== WORK INSTRUCTION ==
Extract, from the listing that follows, each line containing the word "blue".

═════ GIVEN RECORDS

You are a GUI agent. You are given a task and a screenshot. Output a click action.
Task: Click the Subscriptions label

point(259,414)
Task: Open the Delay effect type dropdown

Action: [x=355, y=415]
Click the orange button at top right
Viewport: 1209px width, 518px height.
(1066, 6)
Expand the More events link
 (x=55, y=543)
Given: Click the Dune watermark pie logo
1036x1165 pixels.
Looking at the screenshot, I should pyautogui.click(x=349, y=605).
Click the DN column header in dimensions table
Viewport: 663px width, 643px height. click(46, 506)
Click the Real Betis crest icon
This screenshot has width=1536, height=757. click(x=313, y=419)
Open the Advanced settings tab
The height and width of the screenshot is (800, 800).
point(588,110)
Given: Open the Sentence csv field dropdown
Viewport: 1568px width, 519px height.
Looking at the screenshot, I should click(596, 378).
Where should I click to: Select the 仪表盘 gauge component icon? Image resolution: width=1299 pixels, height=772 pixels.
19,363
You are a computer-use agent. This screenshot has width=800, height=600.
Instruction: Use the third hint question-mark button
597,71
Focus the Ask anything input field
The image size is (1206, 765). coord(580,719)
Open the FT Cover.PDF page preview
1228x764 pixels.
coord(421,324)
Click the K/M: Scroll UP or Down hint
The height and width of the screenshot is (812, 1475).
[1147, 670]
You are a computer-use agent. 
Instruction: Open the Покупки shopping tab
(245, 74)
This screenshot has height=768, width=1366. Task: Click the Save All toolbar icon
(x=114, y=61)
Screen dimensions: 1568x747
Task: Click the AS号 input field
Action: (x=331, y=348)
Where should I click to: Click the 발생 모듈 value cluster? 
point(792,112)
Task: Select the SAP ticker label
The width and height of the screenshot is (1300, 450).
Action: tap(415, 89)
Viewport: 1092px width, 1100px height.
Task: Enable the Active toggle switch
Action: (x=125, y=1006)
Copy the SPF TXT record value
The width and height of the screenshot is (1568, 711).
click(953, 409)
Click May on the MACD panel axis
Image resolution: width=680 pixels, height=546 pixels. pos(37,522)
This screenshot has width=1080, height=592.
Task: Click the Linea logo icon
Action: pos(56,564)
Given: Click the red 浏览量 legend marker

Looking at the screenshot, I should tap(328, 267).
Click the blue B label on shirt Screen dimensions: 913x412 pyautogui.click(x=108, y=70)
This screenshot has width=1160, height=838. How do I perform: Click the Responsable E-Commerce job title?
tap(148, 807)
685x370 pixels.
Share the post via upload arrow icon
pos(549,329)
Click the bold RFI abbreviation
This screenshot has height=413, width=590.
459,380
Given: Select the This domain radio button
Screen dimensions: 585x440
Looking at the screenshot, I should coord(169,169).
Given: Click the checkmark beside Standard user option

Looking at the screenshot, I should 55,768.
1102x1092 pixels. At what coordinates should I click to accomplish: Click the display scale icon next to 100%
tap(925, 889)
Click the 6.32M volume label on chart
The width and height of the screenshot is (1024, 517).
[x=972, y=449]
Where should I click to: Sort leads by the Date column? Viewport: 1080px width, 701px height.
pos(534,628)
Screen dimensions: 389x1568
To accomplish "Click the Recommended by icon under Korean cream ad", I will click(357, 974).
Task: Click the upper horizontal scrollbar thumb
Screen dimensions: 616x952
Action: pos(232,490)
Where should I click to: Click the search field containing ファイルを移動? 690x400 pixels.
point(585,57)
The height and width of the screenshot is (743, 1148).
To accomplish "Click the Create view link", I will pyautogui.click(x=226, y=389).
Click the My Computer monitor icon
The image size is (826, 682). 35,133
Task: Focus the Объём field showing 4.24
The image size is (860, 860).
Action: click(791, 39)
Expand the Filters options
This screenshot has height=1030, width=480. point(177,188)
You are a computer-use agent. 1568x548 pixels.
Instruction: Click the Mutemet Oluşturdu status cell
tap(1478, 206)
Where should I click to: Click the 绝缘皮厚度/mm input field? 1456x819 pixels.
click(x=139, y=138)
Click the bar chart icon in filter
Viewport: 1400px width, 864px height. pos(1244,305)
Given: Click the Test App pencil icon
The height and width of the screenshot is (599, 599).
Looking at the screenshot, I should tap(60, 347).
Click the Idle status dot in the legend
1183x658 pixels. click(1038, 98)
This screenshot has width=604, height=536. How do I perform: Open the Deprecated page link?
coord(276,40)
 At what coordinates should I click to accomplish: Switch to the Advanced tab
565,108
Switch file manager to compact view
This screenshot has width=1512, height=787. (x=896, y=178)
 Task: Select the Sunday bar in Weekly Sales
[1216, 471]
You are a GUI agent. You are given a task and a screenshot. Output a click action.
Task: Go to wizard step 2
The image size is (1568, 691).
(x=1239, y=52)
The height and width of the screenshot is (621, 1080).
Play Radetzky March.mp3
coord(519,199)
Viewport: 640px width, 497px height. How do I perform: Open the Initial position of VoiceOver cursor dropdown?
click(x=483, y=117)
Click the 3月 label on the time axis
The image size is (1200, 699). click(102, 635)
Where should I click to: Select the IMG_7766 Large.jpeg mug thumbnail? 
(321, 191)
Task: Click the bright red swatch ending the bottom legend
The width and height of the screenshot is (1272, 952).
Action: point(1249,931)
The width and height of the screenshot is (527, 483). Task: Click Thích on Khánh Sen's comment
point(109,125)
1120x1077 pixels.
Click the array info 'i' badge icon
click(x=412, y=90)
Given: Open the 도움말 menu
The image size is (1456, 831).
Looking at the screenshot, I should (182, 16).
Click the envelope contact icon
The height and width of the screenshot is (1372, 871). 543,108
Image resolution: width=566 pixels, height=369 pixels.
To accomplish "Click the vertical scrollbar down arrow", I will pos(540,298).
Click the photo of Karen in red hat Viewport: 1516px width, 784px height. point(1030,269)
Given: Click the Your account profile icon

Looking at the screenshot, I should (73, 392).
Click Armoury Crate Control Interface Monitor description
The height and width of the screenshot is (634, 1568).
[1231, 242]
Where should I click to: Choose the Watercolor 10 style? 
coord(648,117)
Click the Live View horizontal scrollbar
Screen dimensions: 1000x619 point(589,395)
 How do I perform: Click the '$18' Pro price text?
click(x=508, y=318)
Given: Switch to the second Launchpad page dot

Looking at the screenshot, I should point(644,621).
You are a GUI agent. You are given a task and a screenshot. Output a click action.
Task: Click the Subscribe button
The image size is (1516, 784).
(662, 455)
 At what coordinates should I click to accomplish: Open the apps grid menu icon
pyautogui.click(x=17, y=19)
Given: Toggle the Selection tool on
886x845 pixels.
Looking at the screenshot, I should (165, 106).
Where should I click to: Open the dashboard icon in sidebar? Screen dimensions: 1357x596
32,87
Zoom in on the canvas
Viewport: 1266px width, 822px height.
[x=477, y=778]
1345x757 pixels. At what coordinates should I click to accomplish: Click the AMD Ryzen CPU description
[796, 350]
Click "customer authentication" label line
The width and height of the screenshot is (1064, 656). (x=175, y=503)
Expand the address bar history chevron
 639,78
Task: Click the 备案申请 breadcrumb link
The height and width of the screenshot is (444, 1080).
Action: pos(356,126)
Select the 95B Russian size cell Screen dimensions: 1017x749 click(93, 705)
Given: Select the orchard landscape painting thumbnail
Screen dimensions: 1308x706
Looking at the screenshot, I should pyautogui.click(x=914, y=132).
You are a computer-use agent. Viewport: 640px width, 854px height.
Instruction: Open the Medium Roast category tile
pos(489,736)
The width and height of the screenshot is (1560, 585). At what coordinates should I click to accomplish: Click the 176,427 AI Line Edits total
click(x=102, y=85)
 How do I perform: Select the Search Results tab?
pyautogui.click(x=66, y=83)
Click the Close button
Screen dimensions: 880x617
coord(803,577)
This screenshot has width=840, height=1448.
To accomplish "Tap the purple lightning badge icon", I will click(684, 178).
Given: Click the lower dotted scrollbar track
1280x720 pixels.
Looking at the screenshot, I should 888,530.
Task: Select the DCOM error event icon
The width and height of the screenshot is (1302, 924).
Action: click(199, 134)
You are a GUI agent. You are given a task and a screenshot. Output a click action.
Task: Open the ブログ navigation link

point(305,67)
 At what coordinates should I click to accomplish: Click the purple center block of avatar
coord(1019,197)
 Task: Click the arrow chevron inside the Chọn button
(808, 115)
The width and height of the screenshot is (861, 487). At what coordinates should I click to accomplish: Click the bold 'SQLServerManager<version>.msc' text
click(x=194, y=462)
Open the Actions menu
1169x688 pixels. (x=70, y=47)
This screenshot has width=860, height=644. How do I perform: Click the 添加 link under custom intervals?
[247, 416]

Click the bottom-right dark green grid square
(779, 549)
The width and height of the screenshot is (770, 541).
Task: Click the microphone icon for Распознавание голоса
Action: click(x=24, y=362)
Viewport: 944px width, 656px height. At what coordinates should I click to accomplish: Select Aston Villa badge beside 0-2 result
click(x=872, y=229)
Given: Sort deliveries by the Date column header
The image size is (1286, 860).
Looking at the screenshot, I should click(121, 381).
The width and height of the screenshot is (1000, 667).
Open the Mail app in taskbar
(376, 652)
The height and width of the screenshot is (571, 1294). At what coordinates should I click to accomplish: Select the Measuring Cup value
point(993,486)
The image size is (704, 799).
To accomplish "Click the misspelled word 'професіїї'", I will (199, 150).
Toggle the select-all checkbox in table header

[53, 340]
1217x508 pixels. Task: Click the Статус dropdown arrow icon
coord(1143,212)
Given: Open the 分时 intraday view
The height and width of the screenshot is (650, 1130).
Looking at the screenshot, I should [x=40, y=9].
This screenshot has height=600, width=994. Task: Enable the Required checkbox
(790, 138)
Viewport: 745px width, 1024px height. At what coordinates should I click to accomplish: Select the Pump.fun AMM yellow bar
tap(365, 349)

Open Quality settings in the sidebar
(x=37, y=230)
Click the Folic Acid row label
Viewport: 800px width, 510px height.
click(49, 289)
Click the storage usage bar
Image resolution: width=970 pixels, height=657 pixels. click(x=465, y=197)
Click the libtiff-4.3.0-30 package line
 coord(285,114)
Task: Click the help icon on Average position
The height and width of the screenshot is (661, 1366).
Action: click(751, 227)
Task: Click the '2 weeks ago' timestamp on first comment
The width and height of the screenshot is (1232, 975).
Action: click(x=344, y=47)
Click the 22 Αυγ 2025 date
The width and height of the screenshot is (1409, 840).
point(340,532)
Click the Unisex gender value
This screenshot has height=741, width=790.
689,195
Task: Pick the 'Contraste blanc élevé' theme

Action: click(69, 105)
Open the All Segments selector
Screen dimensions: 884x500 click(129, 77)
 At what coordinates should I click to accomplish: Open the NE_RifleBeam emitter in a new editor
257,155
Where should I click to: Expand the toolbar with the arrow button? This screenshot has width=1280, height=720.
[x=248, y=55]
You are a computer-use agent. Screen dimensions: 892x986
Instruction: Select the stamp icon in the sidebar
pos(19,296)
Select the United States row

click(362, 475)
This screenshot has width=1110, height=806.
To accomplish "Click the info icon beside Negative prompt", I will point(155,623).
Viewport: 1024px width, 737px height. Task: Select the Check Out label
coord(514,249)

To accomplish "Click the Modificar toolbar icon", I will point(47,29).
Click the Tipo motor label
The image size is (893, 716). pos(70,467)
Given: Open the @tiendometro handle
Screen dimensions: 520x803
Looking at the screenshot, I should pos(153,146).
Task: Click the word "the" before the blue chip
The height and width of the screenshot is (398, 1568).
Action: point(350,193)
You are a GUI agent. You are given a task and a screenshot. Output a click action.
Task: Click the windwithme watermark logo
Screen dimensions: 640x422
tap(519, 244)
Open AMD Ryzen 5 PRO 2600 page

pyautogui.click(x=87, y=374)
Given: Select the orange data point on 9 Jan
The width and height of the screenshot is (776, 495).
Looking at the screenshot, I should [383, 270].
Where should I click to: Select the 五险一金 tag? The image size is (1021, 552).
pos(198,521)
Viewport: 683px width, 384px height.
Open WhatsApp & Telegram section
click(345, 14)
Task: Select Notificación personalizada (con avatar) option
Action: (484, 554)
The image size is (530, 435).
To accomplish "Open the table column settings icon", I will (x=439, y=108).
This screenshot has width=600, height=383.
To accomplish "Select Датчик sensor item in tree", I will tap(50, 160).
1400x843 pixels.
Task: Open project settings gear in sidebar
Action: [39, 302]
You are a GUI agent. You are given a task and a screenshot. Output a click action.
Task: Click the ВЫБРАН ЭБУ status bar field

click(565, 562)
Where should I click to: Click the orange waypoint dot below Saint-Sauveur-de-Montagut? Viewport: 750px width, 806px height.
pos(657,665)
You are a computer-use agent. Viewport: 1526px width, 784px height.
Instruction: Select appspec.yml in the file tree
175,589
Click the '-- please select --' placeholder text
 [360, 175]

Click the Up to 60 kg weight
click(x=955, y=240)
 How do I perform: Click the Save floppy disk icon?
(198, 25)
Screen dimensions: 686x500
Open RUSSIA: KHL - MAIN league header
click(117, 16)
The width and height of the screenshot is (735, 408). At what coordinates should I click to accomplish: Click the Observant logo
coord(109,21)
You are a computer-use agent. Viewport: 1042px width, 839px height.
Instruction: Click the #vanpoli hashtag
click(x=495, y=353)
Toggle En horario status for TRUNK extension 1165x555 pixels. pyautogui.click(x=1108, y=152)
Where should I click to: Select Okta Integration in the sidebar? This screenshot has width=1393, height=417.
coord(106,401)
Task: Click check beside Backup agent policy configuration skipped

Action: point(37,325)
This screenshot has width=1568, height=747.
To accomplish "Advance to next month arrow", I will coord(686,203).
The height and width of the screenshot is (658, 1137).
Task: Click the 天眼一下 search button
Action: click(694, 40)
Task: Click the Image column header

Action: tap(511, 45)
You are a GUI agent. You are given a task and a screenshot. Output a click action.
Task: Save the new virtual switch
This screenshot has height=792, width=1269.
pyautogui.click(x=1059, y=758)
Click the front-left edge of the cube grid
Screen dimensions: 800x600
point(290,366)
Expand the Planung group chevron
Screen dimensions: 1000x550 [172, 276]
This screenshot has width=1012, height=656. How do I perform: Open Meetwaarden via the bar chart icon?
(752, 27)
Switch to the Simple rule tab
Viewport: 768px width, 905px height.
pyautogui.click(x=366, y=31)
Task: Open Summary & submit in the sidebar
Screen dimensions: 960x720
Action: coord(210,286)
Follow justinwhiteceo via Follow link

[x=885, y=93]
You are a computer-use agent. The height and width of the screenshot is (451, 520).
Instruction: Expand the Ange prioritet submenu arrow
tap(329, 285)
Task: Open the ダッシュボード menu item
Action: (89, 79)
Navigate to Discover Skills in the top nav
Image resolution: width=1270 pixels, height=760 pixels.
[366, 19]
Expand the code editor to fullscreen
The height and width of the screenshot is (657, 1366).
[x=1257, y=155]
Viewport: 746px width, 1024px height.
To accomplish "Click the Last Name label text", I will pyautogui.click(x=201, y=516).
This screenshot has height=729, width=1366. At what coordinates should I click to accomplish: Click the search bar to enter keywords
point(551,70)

══════════

== ANSWER TO THE EXERCISE ==
Click the blue B label on shirt Screen dimensions: 913x412 pyautogui.click(x=108, y=70)
Task: Click the word "the" before the blue chip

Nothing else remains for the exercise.